After 1990, Belostenny, like many other former Soviet Union players , continued his career in Western Europe . In Saragossa he was fourth in the championship with the local club and reached the final of the European Cup Winners' Cup . In 1991 Belostenny switched to TV Germania in Trier. In 1994 he ended his career there and preferred to become a restaurateur in his new adopted home over a career in the coaching bench. In May 2010 he died of complications from lung cancer .

National team

Belostenny celebrated his greatest successes with the national basketball team of the Soviet Union. He took part in three Olympic Games between 1980 and 1992, interrupted by the boycott at the 1984 Olympics in Los Angeles . In 1988 he won the gold medal in Seoul together with his Lithuanian rivals Sabonis, Kurtinaitis, Chomičius and Šarūnas Marčiulionis as well as his compatriot Alexander Wolkow , after winning bronze in 1980 in Moscow.

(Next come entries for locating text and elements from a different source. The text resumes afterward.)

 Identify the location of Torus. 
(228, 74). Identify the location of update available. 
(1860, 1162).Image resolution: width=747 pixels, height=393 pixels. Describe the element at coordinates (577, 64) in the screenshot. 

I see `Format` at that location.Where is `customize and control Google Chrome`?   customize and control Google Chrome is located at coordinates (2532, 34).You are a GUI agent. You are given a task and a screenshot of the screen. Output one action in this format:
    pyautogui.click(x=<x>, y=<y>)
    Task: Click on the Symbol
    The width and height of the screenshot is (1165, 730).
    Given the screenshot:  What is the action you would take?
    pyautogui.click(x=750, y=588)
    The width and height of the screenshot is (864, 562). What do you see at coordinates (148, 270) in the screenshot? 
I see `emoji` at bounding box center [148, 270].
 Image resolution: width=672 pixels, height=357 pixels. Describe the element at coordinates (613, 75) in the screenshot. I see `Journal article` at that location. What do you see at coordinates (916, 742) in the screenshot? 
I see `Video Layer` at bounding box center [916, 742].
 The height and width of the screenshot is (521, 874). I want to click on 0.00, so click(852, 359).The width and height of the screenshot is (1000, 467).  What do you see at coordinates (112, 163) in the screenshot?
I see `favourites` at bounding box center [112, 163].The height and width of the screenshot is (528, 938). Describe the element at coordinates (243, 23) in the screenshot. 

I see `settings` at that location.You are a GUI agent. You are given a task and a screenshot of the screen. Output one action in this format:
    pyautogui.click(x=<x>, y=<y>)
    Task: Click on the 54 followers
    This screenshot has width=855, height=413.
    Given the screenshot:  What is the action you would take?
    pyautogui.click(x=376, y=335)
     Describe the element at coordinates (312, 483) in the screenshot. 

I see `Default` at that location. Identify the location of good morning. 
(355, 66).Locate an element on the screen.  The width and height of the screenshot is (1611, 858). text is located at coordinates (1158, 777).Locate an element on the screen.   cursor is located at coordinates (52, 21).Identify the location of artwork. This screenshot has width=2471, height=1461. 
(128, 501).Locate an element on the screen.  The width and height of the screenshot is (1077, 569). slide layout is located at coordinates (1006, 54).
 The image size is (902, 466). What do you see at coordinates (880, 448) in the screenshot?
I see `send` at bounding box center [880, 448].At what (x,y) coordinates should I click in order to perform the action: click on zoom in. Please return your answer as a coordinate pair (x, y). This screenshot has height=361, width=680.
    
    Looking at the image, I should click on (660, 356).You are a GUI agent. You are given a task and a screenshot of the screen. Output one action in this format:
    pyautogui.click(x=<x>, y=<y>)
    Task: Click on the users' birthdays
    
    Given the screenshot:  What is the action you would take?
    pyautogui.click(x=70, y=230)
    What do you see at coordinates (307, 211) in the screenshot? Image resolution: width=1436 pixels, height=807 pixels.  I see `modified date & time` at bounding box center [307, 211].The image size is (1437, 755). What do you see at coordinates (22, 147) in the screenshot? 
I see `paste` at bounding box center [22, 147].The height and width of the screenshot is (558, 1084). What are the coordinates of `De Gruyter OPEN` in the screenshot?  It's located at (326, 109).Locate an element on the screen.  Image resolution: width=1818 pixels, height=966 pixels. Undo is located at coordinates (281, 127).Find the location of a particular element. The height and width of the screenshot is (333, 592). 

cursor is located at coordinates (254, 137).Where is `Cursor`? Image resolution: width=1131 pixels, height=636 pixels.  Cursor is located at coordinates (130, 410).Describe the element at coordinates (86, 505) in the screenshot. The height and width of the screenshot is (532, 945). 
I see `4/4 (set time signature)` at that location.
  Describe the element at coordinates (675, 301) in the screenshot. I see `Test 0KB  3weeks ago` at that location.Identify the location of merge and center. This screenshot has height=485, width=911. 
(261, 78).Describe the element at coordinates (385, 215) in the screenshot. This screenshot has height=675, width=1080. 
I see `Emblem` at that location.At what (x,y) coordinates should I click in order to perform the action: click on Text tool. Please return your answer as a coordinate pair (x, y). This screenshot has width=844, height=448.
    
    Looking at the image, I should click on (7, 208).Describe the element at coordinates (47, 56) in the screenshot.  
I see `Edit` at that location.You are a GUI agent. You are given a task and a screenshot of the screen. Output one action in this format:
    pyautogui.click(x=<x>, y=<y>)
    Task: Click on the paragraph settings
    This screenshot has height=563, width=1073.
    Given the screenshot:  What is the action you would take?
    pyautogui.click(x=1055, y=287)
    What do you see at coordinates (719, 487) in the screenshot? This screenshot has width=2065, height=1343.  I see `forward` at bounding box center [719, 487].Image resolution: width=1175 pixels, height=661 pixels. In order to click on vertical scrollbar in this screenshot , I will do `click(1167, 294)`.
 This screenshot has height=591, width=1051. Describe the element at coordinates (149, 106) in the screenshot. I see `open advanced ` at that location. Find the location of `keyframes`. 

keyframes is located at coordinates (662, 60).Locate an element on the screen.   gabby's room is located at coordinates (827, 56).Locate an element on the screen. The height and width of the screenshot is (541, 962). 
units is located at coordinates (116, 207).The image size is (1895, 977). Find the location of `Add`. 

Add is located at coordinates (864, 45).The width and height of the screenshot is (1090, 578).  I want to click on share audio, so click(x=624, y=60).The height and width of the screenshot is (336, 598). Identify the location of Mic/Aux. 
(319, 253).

At the 1992 Olympics in Barcelona , the Commonwealth of Independent States lost to their former teammates from Lithuania in the bronze medal game.

He won three silver medals at four basketball world championships between 1978 and 1990 and the gold medal in Colombia in 1982 , when the college boys of the United States, who were still victorious in the final round, were defeated with one point in the gold medal game. 1986 in Spain , the US college selection for the future NBA star David Robinson retaliated with a final victory over the Soviet selection, which was previously the only team without a loss in the tournament. At the World Cup in Argentina in 1990 , they competed without the Lithuanian players, but with the Baltic players Tiit Sokk and Gundars Vētra and were only twice inferior to the superior world champion from Yugoslavia . Belostenny was one of only six players in World Cup history with four medal wins , of which only Wlamir Marques and Krešimir Ćosić had always reached the final and thus won at least the silver medal. As a participant in six European basketball championships, he won three titles as well as one silver and two bronze medals.

Web links

Individual evidence

  1. Basketball legend dies in Trier at the age of 51. Trierischer Volksfreund , May 25, 2010, accessed on May 29, 2010 .
  2. 2006 FIBA ​​World Championship: Presentation: History: All time records - ALL TIME TOP MEDALISTS. (No longer available online.) FIBA , archived from the original on September 29, 2013 ; accessed on August 11, 2012 (English, World Cup records statistics).